■ **Aim of the exercise**
Find and copy each line of the data that includes "agent".

■ **Material for this task**
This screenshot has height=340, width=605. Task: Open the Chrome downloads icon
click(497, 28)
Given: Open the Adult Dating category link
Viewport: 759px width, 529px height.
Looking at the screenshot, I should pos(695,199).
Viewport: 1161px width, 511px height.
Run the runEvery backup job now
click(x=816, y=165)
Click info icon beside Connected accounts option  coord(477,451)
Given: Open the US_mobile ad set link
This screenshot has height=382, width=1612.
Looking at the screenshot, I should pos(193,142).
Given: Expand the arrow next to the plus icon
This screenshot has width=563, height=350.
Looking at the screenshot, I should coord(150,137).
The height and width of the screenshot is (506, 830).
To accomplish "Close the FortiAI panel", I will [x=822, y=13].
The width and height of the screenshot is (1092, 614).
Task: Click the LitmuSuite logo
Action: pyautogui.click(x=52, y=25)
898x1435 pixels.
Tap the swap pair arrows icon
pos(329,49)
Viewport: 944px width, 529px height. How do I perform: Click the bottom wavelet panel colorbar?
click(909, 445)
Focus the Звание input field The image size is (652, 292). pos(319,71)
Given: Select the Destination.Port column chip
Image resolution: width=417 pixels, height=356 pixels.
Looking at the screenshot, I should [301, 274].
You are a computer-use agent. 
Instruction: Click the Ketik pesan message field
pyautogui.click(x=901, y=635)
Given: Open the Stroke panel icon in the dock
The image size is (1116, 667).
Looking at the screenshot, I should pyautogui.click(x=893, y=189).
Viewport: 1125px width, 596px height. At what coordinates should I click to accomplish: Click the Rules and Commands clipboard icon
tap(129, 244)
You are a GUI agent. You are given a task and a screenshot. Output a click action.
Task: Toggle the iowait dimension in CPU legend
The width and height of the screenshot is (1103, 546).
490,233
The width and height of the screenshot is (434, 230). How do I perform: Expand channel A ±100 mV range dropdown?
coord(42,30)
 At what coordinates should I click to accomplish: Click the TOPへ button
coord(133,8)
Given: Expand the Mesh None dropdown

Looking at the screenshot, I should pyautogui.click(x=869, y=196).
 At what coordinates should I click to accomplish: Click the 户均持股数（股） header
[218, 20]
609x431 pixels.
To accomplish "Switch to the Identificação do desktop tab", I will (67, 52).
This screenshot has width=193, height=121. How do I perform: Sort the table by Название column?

■ **Response to the task**
You are a computer-use agent. 
You are a GUI agent. You are given a task and a screenshot. Output a click action.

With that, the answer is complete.